I lost my virginity to a guy who was also a virgin and my first love at the time. We dated for not even a year which is the sad thing. I lost it within 2 months with him. Of course beforehand we did foreplay and all. I lost it at the age of 15. There were times I didn't even want to have sex with my first love, but it ended up every time we saw each other we would have sex about 2-3 times the days we did see each other which wasn't very frequent at all. We'd only see each other twice a month. Why, isn't the issue. He broke it off the day before our 7 months. Having a pregnancy scare and too much change between us killed our relationship. Though, I'm glad we aren't together anymore.

Anyways, with my new boyfriend, almost a year later, he's a great guy to me. We haven't dated long, but he fit in the family just fine. At first, he lied about being a nonvirgin, but then told me the truth about him being a virgin which he felt guilty and apologized to me...Which was unfortunate news to both of us in our own ways. I really thought that it's great to know that I wasn't the only nonvirgin, but apparently I am. Every time we talk about sex, it gives him a stomachache because of the fact I actually do have more experience with sex in the sense of knowing what to expect and how it feels. He continues to bring up the fact that he feels terrible that he's almost 20 and is still a virgin, but I lost it at 15. Which he DOES try to accept it and he says he doesn't mind, but clearly it does. In a sense, he wishes I was a virgin. I honestly would have rather lost it to him. I don't really know how to make him truly accept this fact that I was younger and stupid. I thought I was in love at the time and he says he understands that.

================================

_To be done_:
(1) Write out the part of the relationship story from "I lost my virginity" to "aren't together anymore.".
(2) In the relationship story, how often did the writer and the first love see each other?
(3) Give what follows in the relationship story, starting after its last sentence.
The rows after the relationship story were gathered from a separate source.

_Records from a collection_:
================================

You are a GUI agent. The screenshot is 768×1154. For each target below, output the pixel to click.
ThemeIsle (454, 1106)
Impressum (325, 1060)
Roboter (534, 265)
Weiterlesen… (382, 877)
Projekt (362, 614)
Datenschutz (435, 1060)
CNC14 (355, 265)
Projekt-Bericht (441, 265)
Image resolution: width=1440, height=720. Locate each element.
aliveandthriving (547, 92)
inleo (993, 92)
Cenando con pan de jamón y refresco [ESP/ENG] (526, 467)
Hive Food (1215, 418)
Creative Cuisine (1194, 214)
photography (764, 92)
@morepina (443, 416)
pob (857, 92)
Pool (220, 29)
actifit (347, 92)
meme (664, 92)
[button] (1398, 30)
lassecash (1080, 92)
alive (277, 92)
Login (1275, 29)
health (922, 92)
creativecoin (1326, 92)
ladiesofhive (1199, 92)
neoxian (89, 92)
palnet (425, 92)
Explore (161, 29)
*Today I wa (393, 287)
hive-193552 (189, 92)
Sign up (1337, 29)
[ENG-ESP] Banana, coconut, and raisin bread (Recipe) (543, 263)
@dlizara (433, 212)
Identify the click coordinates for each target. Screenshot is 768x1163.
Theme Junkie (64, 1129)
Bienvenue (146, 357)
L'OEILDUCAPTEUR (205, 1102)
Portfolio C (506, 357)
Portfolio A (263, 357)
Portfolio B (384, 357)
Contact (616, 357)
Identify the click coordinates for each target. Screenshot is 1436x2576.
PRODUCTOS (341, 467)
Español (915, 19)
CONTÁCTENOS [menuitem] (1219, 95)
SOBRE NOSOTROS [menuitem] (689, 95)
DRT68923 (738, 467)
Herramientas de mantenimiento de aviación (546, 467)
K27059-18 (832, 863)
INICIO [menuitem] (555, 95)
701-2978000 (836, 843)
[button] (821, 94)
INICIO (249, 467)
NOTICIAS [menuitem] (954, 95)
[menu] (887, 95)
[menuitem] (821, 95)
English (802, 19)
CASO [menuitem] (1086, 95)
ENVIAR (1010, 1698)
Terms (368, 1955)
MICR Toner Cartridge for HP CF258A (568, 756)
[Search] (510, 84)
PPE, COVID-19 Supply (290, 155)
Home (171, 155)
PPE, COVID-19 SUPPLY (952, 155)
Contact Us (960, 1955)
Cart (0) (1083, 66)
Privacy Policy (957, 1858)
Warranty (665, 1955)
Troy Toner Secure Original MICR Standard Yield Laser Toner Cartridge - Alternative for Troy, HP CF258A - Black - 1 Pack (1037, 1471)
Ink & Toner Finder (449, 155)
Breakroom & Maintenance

================================

_The results_:
(1)
I lost my virginity to a guy who was also a virgin and my first love at the time. We dated for not even a year which is the sad thing. I lost it within 2 months with him. Of course beforehand we did foreplay and all. I lost it at the age of 15. There were times I didn't even want to have sex with my first love, but it ended up every time we saw each other we would have sex about 2-3 times the days we did see each other which wasn't very frequent at all. We'd only see each other twice a month. Why, isn't the issue. He broke it off the day before our 7 months. Having a pregnancy scare and too much change between us killed our relationship. Though, I'm glad we aren't together anymore.

(2) Only twice a month.

(3)
Anyways, I feel completely guilty about it. The guy I lost it to was a douchebag and only did want me for sex. Like most young people, we want to believe completely on how we feel based on what we want. Unfortunately, I was one of those girls. Honest to god, I would rather have lost it to my current boyfriend. Not right now, but later in our relationship if our interests still continue through time. It makes me sad that he struggles talking about sex when clearly I want to have a serious relationship so sex is going to be a factor. Sad thing is, he isn't as sexually active as I am because I've had sex in the past and I do want to have that level of intimacy again sometime in the future. I just want to be a virgin again and not deal with the fact that I lost it to the wrong person. It really makes me upset that I can't even change it. I really don't want to cause a fight over this, but I'm really on the edge about this. He has fooled around with girls in the past, but never sex. I really just don't know what to fucking do.. ugh.

I just feel like if we ever had the opportunity to have sex in the future, he would avoid it just like he's avoiding the conversation of about sex. We've talked about masturbation and it's a turn on to both of us which is fine. Great, but what happens when the time comes and we're ready for the moment to have sex? Is he just going to bail out right on the spot? Or worse, what if the opportunity never comes up? I just don't understand why he believes my more "experienced" time is such a downside. It makes me feel bad because I know it was my fault to lose it young and with an idiot, but it's not an excuse to just put the conversation aside. God, it just kills me. I feel dirty now and unwanted in a sense as well. Talking about sex is a turn on to me too. I don't know how to flat out say it without sounding like a sex addict and making him uncomfortable. I don't know if it's because I haven't had sex in over a year...What to do...




Last edited by SamMarie; January 22nd 2012 at 03:55 AM.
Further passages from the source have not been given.